August 6, 1874: The Ears of Texas Are Upon You

Western justice once more prevailed when law officers killed one Jim Reed, a black hat of minimal notoriety who would probably have passed quietly into desperado oblivion had he not married Myra Maybelle Shirley. Myra Maybelle came from a once prosperous family whose business in Carthage, Missouri, had been wiped out by the Civil War. The family moved to Texas when she was 16 years old, and it was there that she fell in love with Jim Reed, a family acquaintance from Missouri who had served as a Confederate mercenary. They were married in 1866.

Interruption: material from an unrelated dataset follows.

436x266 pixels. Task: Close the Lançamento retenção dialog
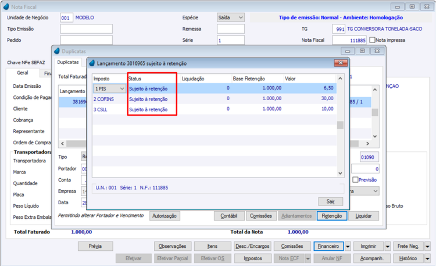click(x=341, y=63)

Reed was a lousy husband, more into horse racing and gambling than farming. He gravitated toward a nasty Cherokee named Tom Starr, who led a brutal gang of thieves. Starr (who wore a string tie fashioned from the ears of the men he had killed) mentored Reed in the art of rustling and running whiskey (and possibly a murder here and there).

Myra Maybelle, or Belle as she was now called, was the mother of two children. Nevertheless, she began to take part in her husband’s career, attending several robberies as though they were fancy dress balls, wearing velvet skirts and plumed hats. As fame and the law began to dog them, the Reeds went back to farming in Texas where they could give their children a more respectable upbringing. Too respectable for Reed evidently, for he soon grew antsy and returned to crime, holding up a stagecoach.  And once again they had the long arm of the law all over them.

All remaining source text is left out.